Some NT verses indicate that it would be better for someone to die, perhaps (edited to add that word and say I don't have the specific verses in mind) even to kill the person, than let them sin and break their connection to Sanctification and with God and redemption. But, I have never read those as saying to do that, but just that it emphasizes the gravity of the circumstance. Salvation is about our souls, not our earthly lives at present.

There is a lot of killing in the old testament. I try to separate out when God is actually saying it is a good thing, or when he is testing people, like when Abraham is tested to see if he would kill his own son for God. As bad as that event is, it is important to recognize a couple of things.

One is that the worship of Moloch and his consort Ashteroth involved a lot of sex rituals and the murder of children. Child sacrifice was common among some people. Some think the Etruscans and the Carthaginians brought the Phoenician practice of child sacrifice to the western Mediterranean as groups of them figured they could start a colony away from neighbors who attacked them for that practice. The OT is especially harsh in dealing with this practice, and other civilizations in the area who were cruel conquerors are not condemned as this practice is. (the other thing worth remembering is tangential to this topic, but it is the simple fact that God sacrificed his Word made flesh, doing what Abraham only had to be willing to do. Mary suffered what Abraham did not. Israel did not get a military leader to overthrow Rome and show the iron age world who's boss. We got nothing but an assurance that glory or happiness or comfort or accolades in this life are not the point ever.)

This ties into the specific groups that the bible describes God telling the Israelites to wipe out, which sounds really bad but Michael Heiser makes the case that these are all groups associated with the Nephilim. If the Nephilim were wiped out, then we have no real context to understand such campaigns today. This also presumes the Nephilim were real. But if one presumes they were not, then one could equally presume the stories are not real. It seems difficult to presume the stories real but the Nephilim not real. Archaeological evidence of such destruction might be sparse, but that is often the case and needles do occasionally end up in haystacks regardless of how tough they are to find.

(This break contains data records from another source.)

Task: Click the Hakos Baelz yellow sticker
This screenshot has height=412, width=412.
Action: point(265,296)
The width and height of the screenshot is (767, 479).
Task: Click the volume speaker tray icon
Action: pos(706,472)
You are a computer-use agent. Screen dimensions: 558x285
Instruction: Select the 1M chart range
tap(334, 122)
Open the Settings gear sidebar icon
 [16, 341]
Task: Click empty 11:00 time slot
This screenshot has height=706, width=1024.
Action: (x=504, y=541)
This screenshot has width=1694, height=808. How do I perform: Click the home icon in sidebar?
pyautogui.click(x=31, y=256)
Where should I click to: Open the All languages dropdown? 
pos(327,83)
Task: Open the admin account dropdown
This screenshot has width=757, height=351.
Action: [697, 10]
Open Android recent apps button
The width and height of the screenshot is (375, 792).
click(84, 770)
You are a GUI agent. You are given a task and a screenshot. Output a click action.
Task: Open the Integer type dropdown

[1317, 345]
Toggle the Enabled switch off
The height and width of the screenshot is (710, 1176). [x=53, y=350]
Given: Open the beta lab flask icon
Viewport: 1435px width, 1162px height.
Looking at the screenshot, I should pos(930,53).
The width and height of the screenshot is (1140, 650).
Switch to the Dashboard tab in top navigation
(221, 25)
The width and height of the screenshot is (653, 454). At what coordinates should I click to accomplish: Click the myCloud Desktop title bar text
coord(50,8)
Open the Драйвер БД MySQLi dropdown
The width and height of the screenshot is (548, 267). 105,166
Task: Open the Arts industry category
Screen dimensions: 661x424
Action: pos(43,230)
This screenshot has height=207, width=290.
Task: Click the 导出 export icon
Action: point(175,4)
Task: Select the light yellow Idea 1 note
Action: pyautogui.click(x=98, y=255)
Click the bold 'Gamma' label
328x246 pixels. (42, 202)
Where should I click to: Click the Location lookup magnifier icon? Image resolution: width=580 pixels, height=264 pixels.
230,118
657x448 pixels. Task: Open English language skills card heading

So, I don't know in what context you are using "really", but really Christians do not believe in murdering non-believers. The Crusades were against a force that was aggressively attacking Christendom, and also involved east-west Christian fighting which still weighs heavily on attempts to heal the schism between them. Much bad happened in the Crusades, but they are more complicated than currently believed in popular culture and not completely unjustified as one look at how Islam deals with women or non-believers would show. The Spanish Inquisition and other such events, like how Jan Hus was dealt with, I think are big problems. I do not like the idea that the church can pass some decree or sentence and the civil authorities carrying out are the ones doing the killing. It is a repetition, especially typologically, of the tag-team between temple priests and Roman authority condemning Christ.

People often do bad things, even Christians and even those who claim to act in the name of God or the Church. A big part of Catholicism is accepting that "the Church" has often had very very bad leaders not just now but across history. Such bad leaders are meant, by the worldly powers, to make us see the those bad leaders as if they were the Church. This has lead to a lot of division and lot of problems that have been seized upon by wordly powers. The biggest difference between Jan Hus and Martin Luther is that political leaders saw a chance for increased freedom and centralized power in Luther where they didn't catch the same opening when Hus was alive. It is probably more complicated than that, but that is a factor. You go from questioning "works" to beheading women who won't give Henry the VIII a son and to his daughter being advised by a guy, John Dee, who was talking to fallen angels that wanted his partner's elderly wife to have sex with John or some weird voyeuristic trip that came through their "scrying" sessions.